MapReduce编程之入门 Hello Word Count
目录
------------本文笔记整理自《Hadoop海量数据处理:技术详解与项目实战》范东来
注:实际上此文件很小(只有四行英文),查看作业日志:文件分块是1个,map是1个,reduce是1个。
需要引入的Jar包:hadoop-common-2.9.2.jar和hadoop-mapreduce-client-core-2.9.2.jar
1.单词计数Mapper类
package com.hadoop.hello;
import java.io.IOException;
import java.util.StringTokenizer;
import org.apache.hadoop.io.IntWritable;
import org.apache.hadoop.io.LongWritable;
import org.apache.hadoop.io.Text;
import org.apache.hadoop.mapreduce.Mapper;
/*
* 单词计数Mapper类
* LongWritable: map输入键值对的键类型
* Text: map输入键值对的值类型
* Text: map输出键值对的键类型
* IntWritable: map输出键值对的值类型
*/
public class TokenizerMapper extends Mapper<LongWritable, Text, Text, IntWritable>{
//定义静态常量 1 ,标识每个词出现的次数为 1
private static final IntWritable one = new IntWritable(1);
//单词
private Text word = new Text();
/*
* @param key: 输入分块inputsplit的行号
* @param value: 摄入分块inputsplit的行内容
*/
@Override
protected void map(LongWritable key, Text value, Context context)
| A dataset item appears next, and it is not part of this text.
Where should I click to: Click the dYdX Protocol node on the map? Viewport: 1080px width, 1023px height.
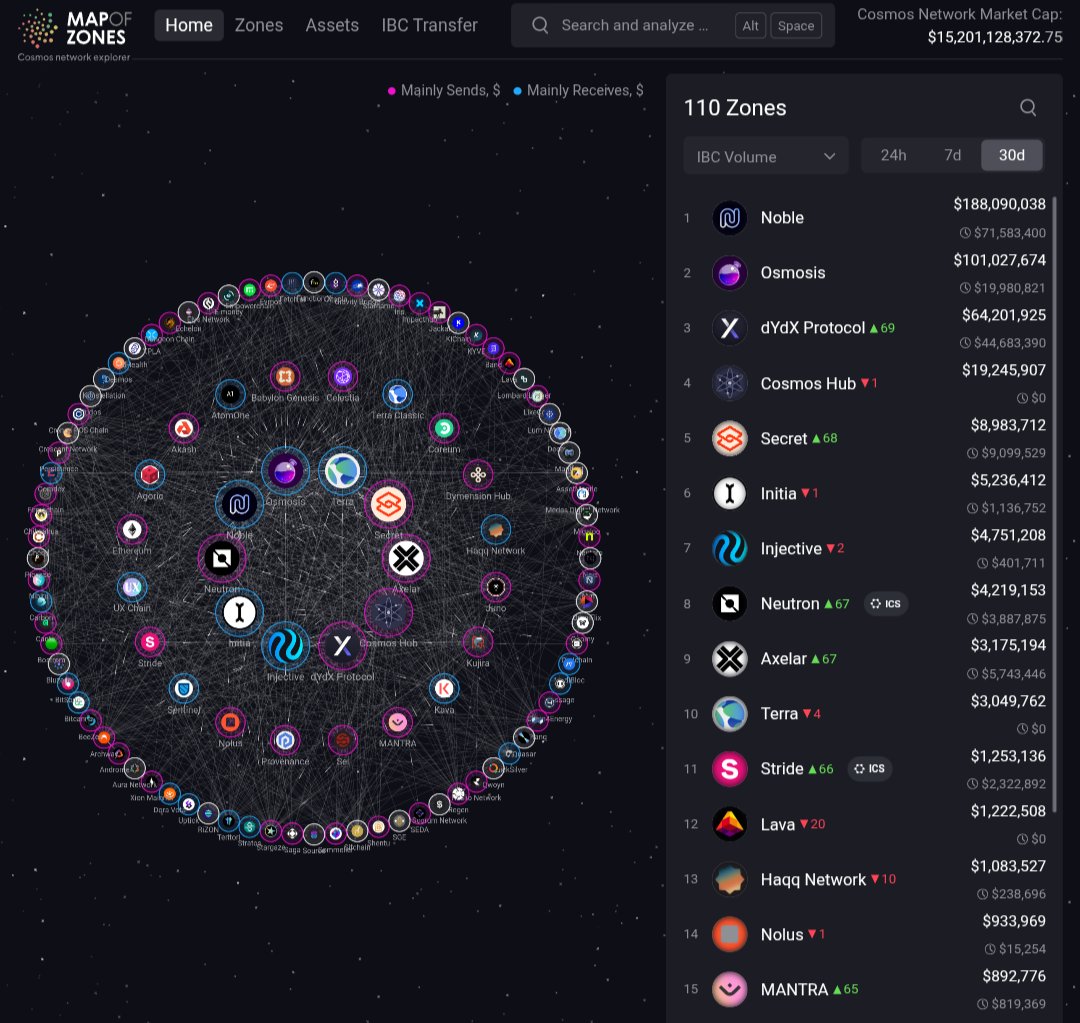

throws IOException, InterruptedException {
StringTokenizer itr = new StringTokenizer(value.toString());
while (itr.hasMoreTokens()) {
word.set(itr.nextToken());
//输出格式:word 1
context.write(word, one);
}
}
}
2.单词计数Reducer类
package com.hadoop.hello;
import java.io.IOException;
import java.util.Iterator;
import org.apache.hadoop.io.IntWritable;
import org.apache.hadoop.io.Text;
import org.apache.hadoop.mapreduce.Reducer;
/*
* 单词计数Reducer类
* Text: reduce输入键值对的键类型
* IntWritable: reduce输入键值对的值类型
* Text: reduce输出键值对的键类型
* IntWritable: reduce输出键值对的值类型
*
* 同时设置成Combiner,可以将map中间结果传输到reduce前预先做一次单词计数,减少中间结果数据量
* 开启方式:job.setCombinerClass(IntSumReducer.class);
*/
public class IntSumReducer extends Reducer<Text, IntWritable, Text, IntWritable>{
//单词计数
private static IntWritable result = new IntWritable();
/*
* @param key: 单词
* @param value: 同类词的词数列表
*/
@Override
protected void reduce(Text key, Iterable<IntWritable> values, Context context)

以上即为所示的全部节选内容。